Structured clinical operative tests and objective structured clinical examinations17,18 have also been proposed to improve the evaluation of clinical performance, but should not be merely added to existing evaluation methods without course restructuring.16

Assessments of student performance can be both formative to encourage further progress by feedback of results, and summative where the results are final for subsequent progression. Such assessments were found to be effective in competency-based education programmes for dentists for improving knowledge, professional attitudes and performance skills.19 Laboratory and clinical learning tasks readily lend themselves to continuous formative assessments.17 Immediately after each lesson, each student should write down his/her learning experiences, and self-assess his/her levels of knowledge, professional behaviour and performance skills. Although it is the experience of the authors that some students tend to over-estimate their abilities, a more realistic perspective develops with increased maturity. Several other issues regarding student self-assessment have been discussed elsewhere.20

Competency continuum

Chambers21 has argued that competency is a point on a continuum. It is the point where responsibility for learning is transferred from teachers to learners. Once basic competency has been achieved, the dental graduate must take the continuum to higher levels of competency, through continuing education and postgraduate dental programmes.

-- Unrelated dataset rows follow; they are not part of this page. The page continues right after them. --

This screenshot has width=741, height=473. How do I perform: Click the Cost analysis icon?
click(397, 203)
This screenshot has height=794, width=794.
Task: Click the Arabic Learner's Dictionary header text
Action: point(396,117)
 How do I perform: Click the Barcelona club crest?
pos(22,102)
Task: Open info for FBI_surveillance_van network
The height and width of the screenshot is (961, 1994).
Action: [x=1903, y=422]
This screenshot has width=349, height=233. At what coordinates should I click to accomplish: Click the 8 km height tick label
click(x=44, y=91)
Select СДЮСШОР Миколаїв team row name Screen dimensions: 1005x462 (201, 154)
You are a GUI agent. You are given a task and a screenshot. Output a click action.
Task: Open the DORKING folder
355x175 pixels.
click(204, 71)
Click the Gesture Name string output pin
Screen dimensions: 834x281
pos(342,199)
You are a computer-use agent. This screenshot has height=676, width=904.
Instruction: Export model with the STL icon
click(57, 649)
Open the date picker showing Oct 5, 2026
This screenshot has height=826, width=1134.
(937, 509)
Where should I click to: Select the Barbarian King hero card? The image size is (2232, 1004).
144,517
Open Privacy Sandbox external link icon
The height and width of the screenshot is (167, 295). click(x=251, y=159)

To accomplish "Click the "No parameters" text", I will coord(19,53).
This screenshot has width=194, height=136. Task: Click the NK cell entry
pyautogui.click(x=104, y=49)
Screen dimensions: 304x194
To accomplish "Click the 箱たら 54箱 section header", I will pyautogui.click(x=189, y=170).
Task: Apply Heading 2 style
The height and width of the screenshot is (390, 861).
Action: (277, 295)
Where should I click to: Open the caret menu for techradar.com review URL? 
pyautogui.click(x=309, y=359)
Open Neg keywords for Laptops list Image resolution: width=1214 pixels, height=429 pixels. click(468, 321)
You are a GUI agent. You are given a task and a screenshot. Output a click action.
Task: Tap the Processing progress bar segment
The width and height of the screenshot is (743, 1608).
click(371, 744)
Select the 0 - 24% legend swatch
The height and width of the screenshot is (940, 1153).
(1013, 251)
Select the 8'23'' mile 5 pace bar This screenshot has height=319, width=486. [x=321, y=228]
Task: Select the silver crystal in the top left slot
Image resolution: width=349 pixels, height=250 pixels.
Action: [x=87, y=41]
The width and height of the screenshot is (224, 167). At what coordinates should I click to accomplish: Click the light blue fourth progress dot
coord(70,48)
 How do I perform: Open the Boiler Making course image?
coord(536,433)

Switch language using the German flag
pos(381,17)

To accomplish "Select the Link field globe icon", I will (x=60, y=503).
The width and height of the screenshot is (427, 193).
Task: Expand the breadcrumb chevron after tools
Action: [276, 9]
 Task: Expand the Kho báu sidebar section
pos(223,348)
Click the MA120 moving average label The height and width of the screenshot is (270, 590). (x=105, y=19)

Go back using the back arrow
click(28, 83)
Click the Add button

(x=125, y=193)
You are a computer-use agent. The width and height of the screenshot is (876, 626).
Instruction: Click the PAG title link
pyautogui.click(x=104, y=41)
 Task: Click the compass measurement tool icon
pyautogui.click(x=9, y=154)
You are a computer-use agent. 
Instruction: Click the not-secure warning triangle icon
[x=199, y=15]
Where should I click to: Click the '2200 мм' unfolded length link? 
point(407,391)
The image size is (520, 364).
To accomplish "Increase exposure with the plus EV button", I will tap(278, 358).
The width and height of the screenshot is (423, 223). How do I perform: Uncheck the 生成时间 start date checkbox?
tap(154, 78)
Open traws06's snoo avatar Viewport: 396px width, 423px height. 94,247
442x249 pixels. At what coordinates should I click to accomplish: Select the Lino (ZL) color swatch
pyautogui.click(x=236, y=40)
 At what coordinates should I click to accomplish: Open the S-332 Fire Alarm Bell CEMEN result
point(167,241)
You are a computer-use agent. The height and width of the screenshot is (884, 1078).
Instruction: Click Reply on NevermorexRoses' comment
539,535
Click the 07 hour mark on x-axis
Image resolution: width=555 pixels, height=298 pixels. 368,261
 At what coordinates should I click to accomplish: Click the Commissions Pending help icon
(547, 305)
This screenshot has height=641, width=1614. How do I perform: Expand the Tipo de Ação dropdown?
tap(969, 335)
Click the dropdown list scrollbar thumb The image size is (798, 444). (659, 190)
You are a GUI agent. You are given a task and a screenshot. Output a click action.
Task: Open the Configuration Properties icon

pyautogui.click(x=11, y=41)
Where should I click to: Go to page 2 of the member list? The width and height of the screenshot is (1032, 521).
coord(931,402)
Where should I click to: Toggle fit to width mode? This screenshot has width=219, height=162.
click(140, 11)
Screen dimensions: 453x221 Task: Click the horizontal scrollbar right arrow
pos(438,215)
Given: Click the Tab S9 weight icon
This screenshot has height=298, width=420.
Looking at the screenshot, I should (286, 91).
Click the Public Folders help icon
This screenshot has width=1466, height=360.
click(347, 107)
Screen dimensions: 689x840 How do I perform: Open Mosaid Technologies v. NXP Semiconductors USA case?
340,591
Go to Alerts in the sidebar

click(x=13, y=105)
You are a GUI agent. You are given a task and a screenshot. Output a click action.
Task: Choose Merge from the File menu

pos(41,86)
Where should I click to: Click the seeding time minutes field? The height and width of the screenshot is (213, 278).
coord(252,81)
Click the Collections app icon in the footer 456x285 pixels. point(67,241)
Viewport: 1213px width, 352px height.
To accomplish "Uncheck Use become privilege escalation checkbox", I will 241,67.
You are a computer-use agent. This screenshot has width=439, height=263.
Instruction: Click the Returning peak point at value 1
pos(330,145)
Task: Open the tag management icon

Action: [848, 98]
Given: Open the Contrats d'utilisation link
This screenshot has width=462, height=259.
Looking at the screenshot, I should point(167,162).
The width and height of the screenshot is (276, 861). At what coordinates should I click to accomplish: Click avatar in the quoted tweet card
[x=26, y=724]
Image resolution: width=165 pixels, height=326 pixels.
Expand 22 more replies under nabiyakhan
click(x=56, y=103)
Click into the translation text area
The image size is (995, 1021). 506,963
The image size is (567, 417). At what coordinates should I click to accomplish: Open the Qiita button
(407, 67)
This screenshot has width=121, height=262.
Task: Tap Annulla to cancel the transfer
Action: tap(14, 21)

A newly-qualified dentist will progress through a predictable pattern of practice problems which he or she will solve in successive stages during the first years of practice.22 The introduction, after protracted discussion, of a mandatory vocational training period for general dental practice on graduation in the UK formally addressed this situation. It has been hypothesized that dentists' continuous development of their knowledge and skills only begins to plateau five or six years into their practices.23

It has been suggested that a set of competency statements also be formulated for graduates undertaking postdoctoral training in general dentistry.24 Such competencies relate to the need for recent graduates to integrate knowledge and skills into comprehensive patient care, to acquire advanced knowledge and skills, and to begin the transition from undergraduate education to dental practice. Systems of care delivery must also promote an integration of oral health with general health care so as to care for the community as well as the individual, emphasis being placed upon the collaboration of interdisciplinary primary health care teams. The evaluation of clinical competency in postgraduate general dentistry is now widely adopted in current postgraduate teaching.24,25 The self-perception of competencies by alumni of such postdoctoral general dentistry programmes by means of questionnaires is an effective means of identifying strengths and weakness of the programmes.26

Competency continuum initiatives have been implemented by a number of educational establishments. The Faculty of Dentistry, The University of Hong Kong, has recently developed a one-year postgraduate diploma course in general dentistry. Colleges in the United Kingdom have established diploma and membership examinations for general dental practitioners, while the Royal Australasian College of Dental Surgeons has recently initiated an open examination for a diploma certificate in general dentistry. Postdoctoral programmes with community-based clinical care settings have also been developed, in which the factors and conditions essential to successful programme linkages have been identified.27

Conclusions

The advantages to learners and teachers of learning outcomes are multiple. These competencies offer a different way of looking at the dental and allied-dental curricula, and view learning as continuous and holistic. Discipline-based education reduced to instructional objectives has, in the past, served to bloat curricula and has led students to a mechanical approach to learning. On the other hand, competency-based education focuses on the essentials that students must be able to do on their own when they begin practice, and forms the basis for a career in which continuing education is self-directed and ongoing.